Trial registration, NCT02325531. Registered 15 December 2014.

Peer Review reports


Disseminating adoption of evidence-based care guidelines into widespread clinical practice remains challenging [1]. One reason is a lack of evidence about how best to support clinics as they implement new guidelines into routine care; this is particularly true for community health centers (CHCs) serving socioeconomically vulnerable patients [2]. Evidence shows that clinics usually need support (called implementation strategies) [3, 4] in changing care patterns. Past research has assessed use of implementation strategies (e.g., education, facilitation, audit and feedback) to help clinics adopt a given intervention [5,6,7,8,9,10,11,12], but few studies have directly compared which implementation strategy or combination of strategies most effectively support implementing guidelines or other innovations in CHCs or in any care setting [13,14,15,16,17].

This is also true in our research. In a previous study, we helped 11 CHC clinics adopt electronic health record (EHR)-based clinical decision support (CDS) tools that targeted guideline-concordant prescribing in patients with diabetes mellitus (DM) [7]. The implementation strategies we provided involved peer-led training/facilitation from study-funded clinic staff, monthly meetings to engage and support clinic champions, and regular audit and feedback provided by the study team [3, 4]. This support was associated with a 38% relative improvement in targeted outcomes in the intervention clinics, versus no change in the control clinics.

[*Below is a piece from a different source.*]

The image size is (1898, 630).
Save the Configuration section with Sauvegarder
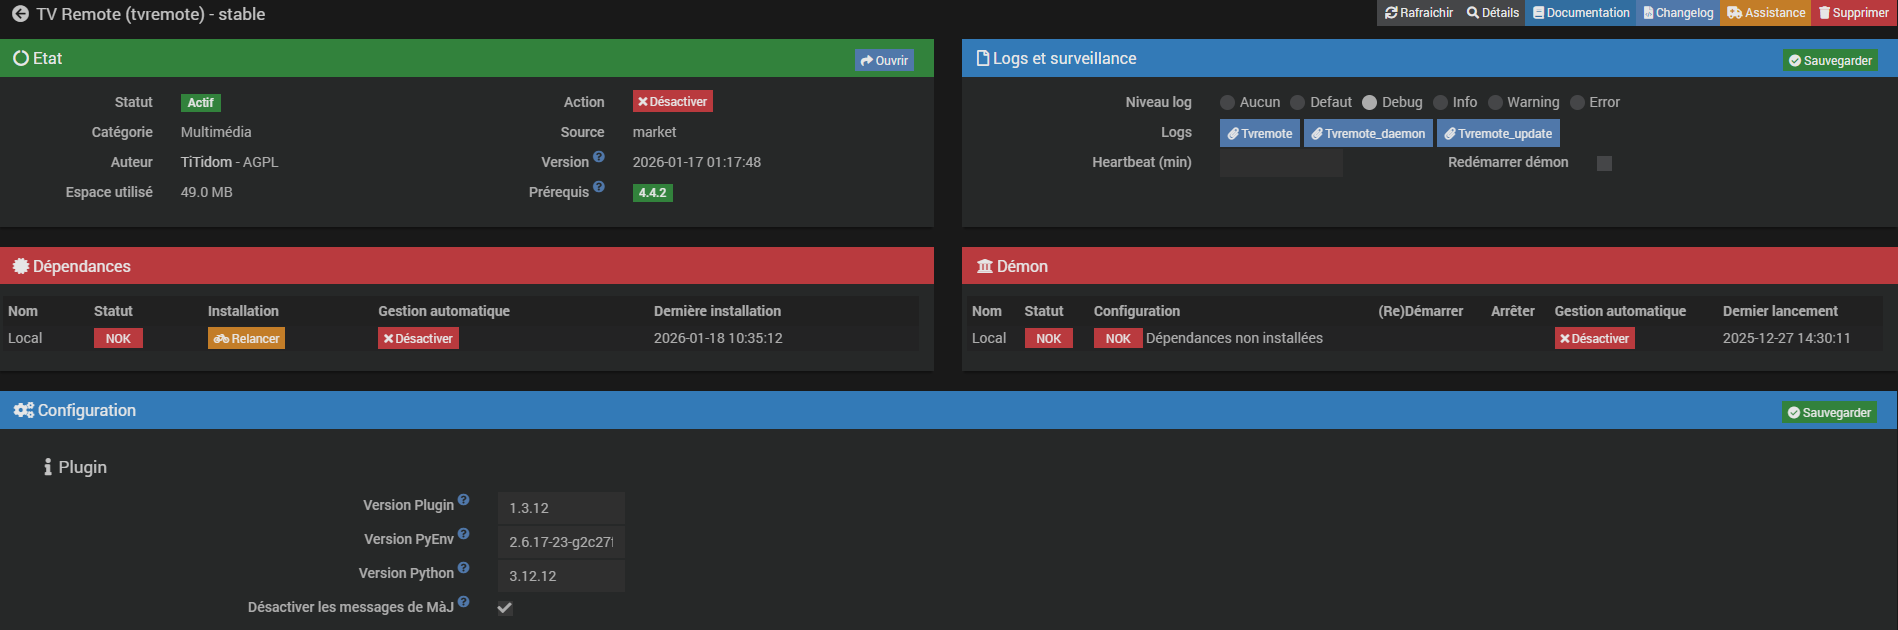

However, these implementation strategies were costly, leading us to question whether the same improvements could be achieved with less intensive support. Thus, we conducted the Study of Practices Enabling Implementation and Adaptation in the Safety Net (SPREAD-NET) to assess whether more scalable implementation strategies support adoption of cardioprotective prescribing guidelines in CHCs (our main study objective). We compared the effectiveness of increasingly intensive implementation support and explored the factors impacting this effectiveness. Our primary hypothesis was that increased implementation support would be associated with increased improvements in prescribing rates of cardioprotective medications (ACE/ARBs and statins), with an additive effect. Our secondary quantitative hypotheses were that accurate (per current guidelines) statin dosage would improve in a similarly additive manner, and that any level of support would yield better outcomes than no support. Qualitative data collection was purposefully not hypothesis-driven; rather, we sought to gain a context-specific understanding of the implementation process at each site to inform understanding of the (as yet unknown) intervention outcomes, and to increase the credibility and transferability of study findings [18]. This is one of the first studies [19] to directly assess increasingly intensive implementation support in CHCs [20, 21].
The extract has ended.